◆ DOCUMENTO DI ORIGINE:

----

Questa interessante analisi arriva da oltre oceano e ci offre uno spaccato interessante sugli usi dei media digitali da parte della popolazione americana.

http://www.experian.com/assets/simmons-research/brochures/2011-social-media-consumer-report.pdf

Il dato + evidente è quello che riguarda i giorvani dai 18 ai 24: risulta infatti che ben il 98% di loro usa in modo intensivo i social network, preferendoli agli altri strumenti e canali online.

Se questo trend sarà seguito anche in Europa, come spesso accade per i comportamenti statunitensi, possiamo dire che FB, ed i social che riusciranno a fare massa critica (in primis G+, nonostante alcune criticità), saranno il media più importante per generare quel buzz tanto importante affinché un brand possa farsi conoscere in modo realmente virale e spontaneo. L’unico modo in cui oggi una comunicazione risulta essere realmente efficace.

Non parliamo più di colpire un target, ma di “risuonare insieme” (definizione di Ninja Marketing) alle persone che sono interessate ai nostri servizi ed ai nostri prodotti. Ben sapendo che quell’interessamento durerà per il tempo in cui le aziende riusciranno ad ingaggiare con i propri clienti un rapporte realmente proattivo, non considerandoli più dei semplici consumatori, ma dei Pro-sumers da rispettare e con cui condividere le scelte e confrontarsi, quotidianamente, in rete.

Chi non sarà in grado di rispettare i propri clienti, probabilmente non riuscirà a presidiare in modo soddisfacente i social media, ed anzi, forse, farà bene a star fuori da certi canali.

----

◆ DATI GREZZI:
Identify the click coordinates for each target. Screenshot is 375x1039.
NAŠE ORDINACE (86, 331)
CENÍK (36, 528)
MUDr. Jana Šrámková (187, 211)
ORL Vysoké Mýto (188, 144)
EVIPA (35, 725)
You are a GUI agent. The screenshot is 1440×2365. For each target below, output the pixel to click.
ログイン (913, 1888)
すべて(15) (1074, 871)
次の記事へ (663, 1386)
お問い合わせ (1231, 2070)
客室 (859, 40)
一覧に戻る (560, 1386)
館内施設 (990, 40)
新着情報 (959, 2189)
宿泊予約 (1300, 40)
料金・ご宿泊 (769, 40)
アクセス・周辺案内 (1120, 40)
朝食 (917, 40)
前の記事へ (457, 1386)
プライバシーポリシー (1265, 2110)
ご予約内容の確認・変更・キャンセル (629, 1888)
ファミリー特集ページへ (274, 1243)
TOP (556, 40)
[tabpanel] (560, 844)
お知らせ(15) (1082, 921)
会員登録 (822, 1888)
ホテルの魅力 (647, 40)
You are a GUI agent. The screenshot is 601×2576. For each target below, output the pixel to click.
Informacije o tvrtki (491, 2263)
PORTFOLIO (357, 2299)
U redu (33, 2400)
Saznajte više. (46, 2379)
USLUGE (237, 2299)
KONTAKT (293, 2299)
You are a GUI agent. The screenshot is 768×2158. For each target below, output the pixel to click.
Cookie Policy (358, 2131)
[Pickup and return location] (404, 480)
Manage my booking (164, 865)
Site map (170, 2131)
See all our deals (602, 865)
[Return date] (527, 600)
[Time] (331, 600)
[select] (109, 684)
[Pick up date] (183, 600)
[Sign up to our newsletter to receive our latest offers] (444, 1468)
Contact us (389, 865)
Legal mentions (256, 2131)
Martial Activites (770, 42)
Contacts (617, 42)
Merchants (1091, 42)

----

◆ ESERCIZI:
1 > Riscrivi il tratto del documento di origine da "Il dato + evidente" fino a "e canali online.", sostituendo "social network" con "reti sociali".
2 > Nel documento di origine, che percentuale di chi ha tra i 18 e i 24 anni usa in modo intensivo i social network?

◆ SOLUZIONI:
1 >
Il dato + evidente è quello che riguarda i giorvani dai 18 ai 24: risulta infatti che ben il 98% di loro usa in modo intensivo i reti sociali, preferendoli agli altri strumenti e canali online.

2 > Il 98%.